To understand liquidation, it helps to define a few terms you will see throughout this page:
- Collateral (assets you pledge so someone will lend to you).
- Debt (what you borrow and must repay, often plus fees).
- Leverage (using borrowed value to increase your market exposure).
- Margin (collateral posted to support a leveraged trade).
- Liquidation threshold (a rule that says, "if your safety buffer falls below this point, the system may liquidate you").
- Haircut (a safety discount applied to collateral value so the system assumes it is worth a bit less than the headline price).
In many systems, you can think of a position as a simple ratio:
- If the value of your collateral is comfortably above the value of your debt, you are safe.
- If the value of your collateral drops, or your debt grows because of fees, your safety buffer shrinks.
- If that buffer crosses the liquidation threshold, a liquidation can be triggered.
On-chain systems often call the buffer a "health factor" (a single score that summarizes how close you are to liquidation). Aave, for example, explains the health factor concept and the conditions under which a larger portion of debt can be repaid during liquidation.[7]
Liquidation is about solvency, not blame
Most liquidation systems are designed to keep the venue or protocol solvent (able to meet its obligations). They are not designed to decide whether you made a good decision. They are designed to answer one narrow question: "Does this position still have enough collateral to cover what it owes, even if prices move quickly?"
This matters for how you interpret liquidation language. Phrases like "liquidation penalty" can sound moral, but the intent is usually mechanical: the system needs a reliable incentive for liquidators (participants who close unsafe positions) to act quickly and absorb execution risk.
Where liquidations happen
Liquidations involving USD1 stablecoins can happen in two broad settings:
- Custodial platforms (services where the platform holds the assets and controls the private keys, meaning you do not have direct control of the funds while they are deposited).

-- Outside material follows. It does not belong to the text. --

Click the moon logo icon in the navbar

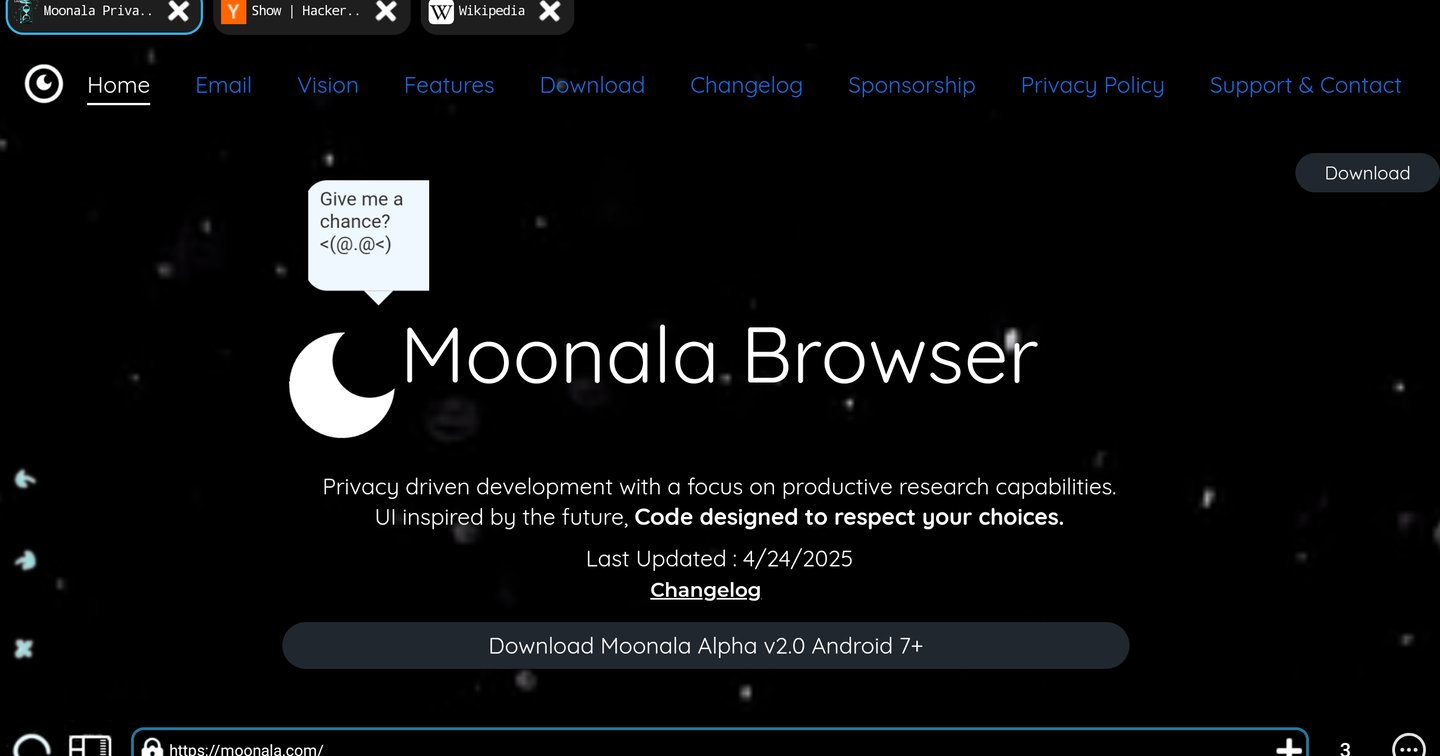[x=43, y=84]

- On-chain protocols (systems built from smart contracts, which are programs that automatically enforce rules on a blockchain, a shared ledger run by a network rather than a single company).

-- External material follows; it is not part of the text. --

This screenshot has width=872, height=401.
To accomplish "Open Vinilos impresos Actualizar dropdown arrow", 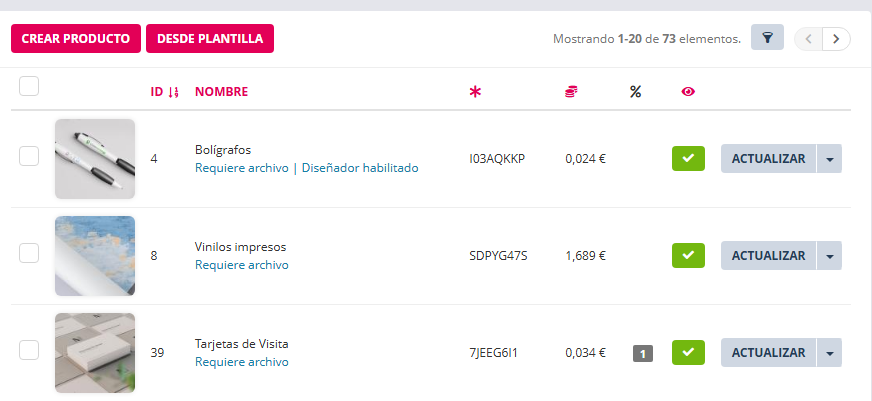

Both settings can liquidate users, but the mechanics and transparency differ.
In a custodial setting, the platform may combine risk controls with human oversight. It can pause trading, change margin requirements, or close positions according to its terms. In an on-chain setting, the rules are usually enforced automatically. Anyone who can pay the network fee (the transaction fee paid to publish an on-chain action) may be able to trigger a liquidation if a position meets the protocol's criteria.
Common ways USD1 stablecoins appear in liquidation stories
USD1 stablecoins can show up in liquidation events in several roles:
- As borrowed value: You borrow USD1 stablecoins, then use them to buy another asset. If that other asset falls, your position may be liquidated.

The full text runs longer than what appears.